Shard failure. Fielddata disabled on text fields by default

Elastic Stack Kibana
1

I am new to elastic stack. Aim is to visualize access logs data in kibana. I have taken a sample apache log from elastic stack documentation and used the following logstash configuration file:

input {

file {

path => "/tmp/access_log"

start_position => "beginning"

}

}

filter {

if [path] =~ "access" {

mutate { replace => { "type" => "apache_access" } }

grok {

  match => { "message" => "%{COMBINEDAPACHELOG}" }

}

}

date {

match => [ "timestamp" , "dd/MMM/yyyy:HH:mm:ss Z" ]

}

}

output {

elasticsearch { hosts => ["localhost:9200"]

user => username

password => password

index => "apache-access.log"

}

stdout { codec => rubydebug }

}

The script is working fine except for the part that some problem is with "timestamp" field.

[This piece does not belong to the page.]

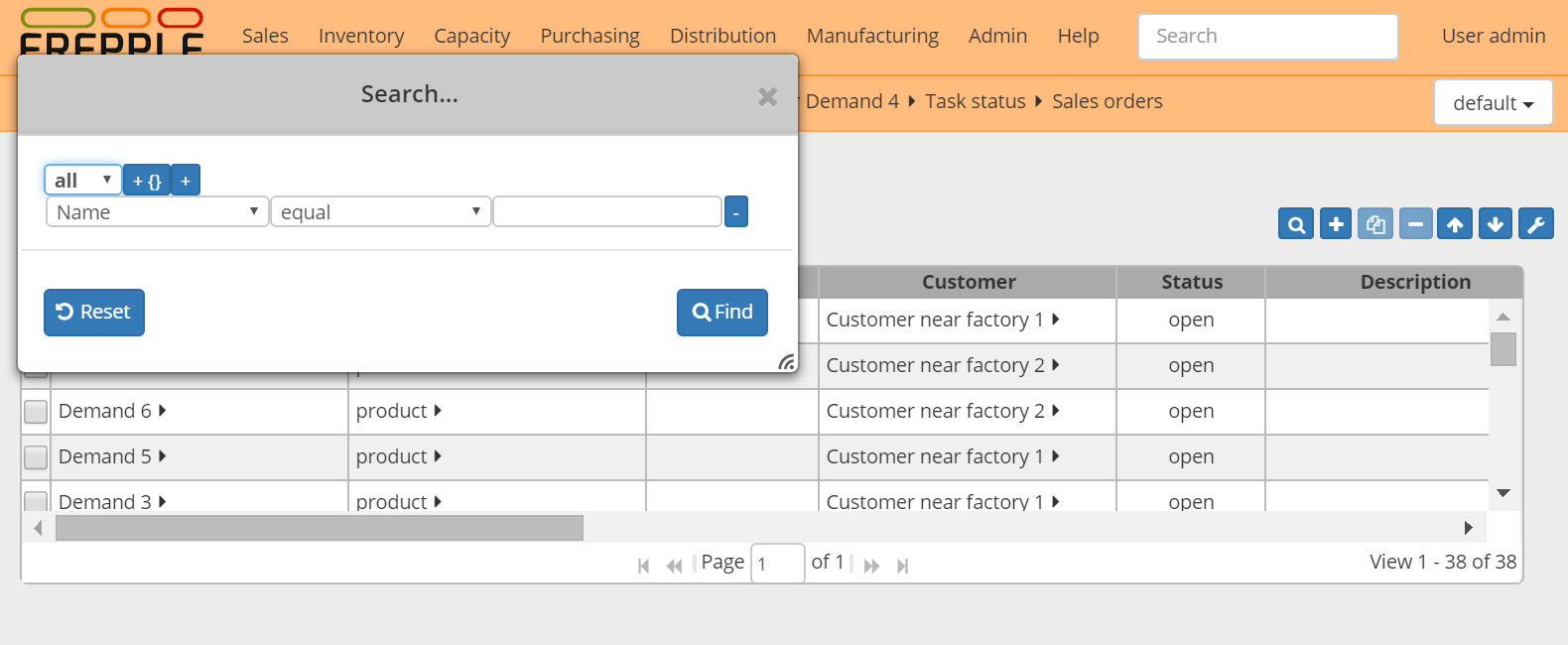Tick the checkbox for Demand 3

pyautogui.click(x=36, y=501)
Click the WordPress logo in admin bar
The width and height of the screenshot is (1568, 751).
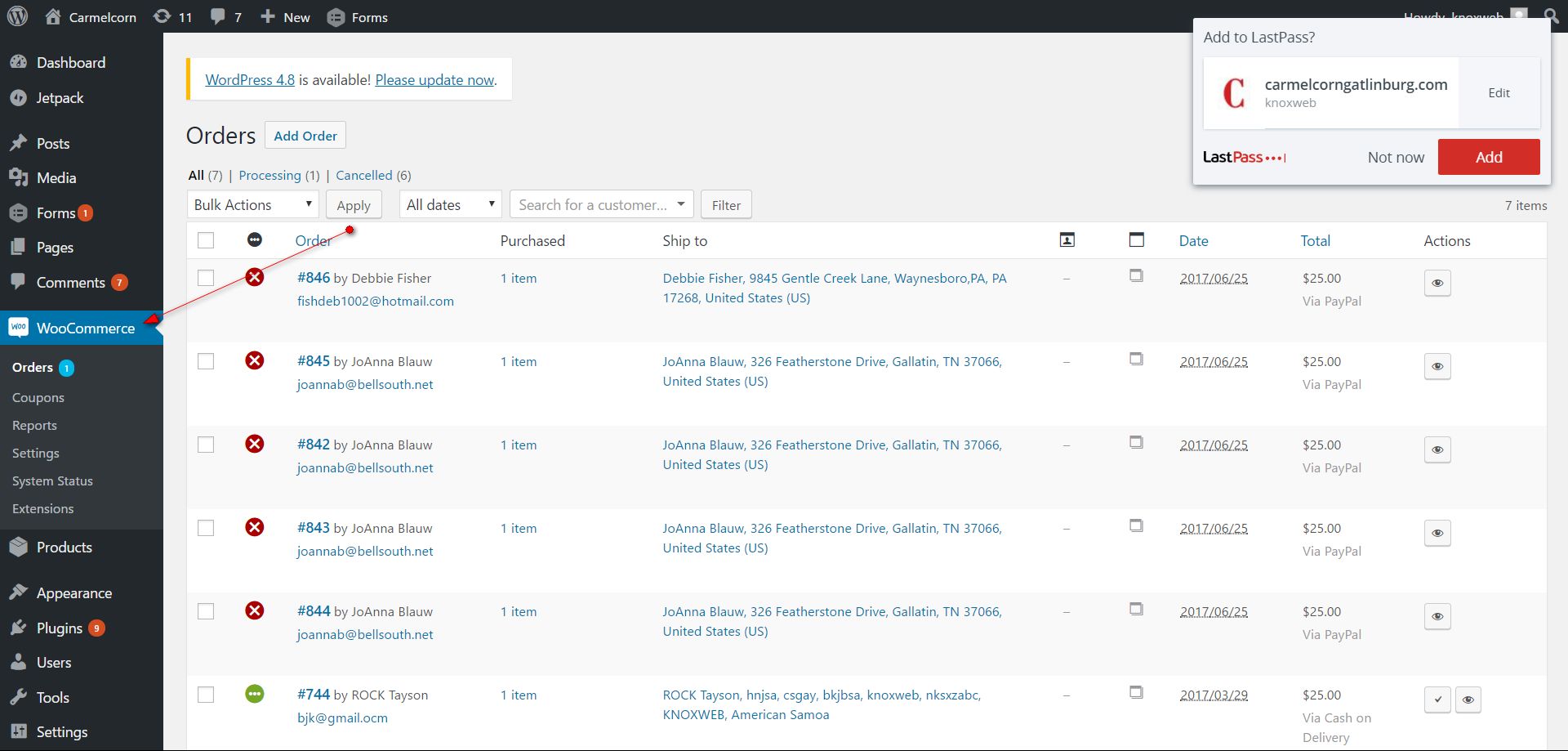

Index: apache-access.log Shard: 0 Reason: {"type":"illegal_argument_exception","reason":"Fielddata is disabled on text fields by default. Set fielddata=true on [timestamp] in order to load fielddata in memory by uninverting the inverted index. Note that this can however use significant memory. Alternatively use a keyword field instead."}

Plz help ASAP. Thank you

2

Where does it say that exactly.

3

In kibana "Discover" tab. When I search for the index I have saved this.

4

@warkolm: On expanding a particular index in the discover tab. If I open any document of it then for "tag" it is showing _grokparsefailure ... However index is being created.

5

This topic was automatically closed 28 days after the last reply. New replies are no longer allowed.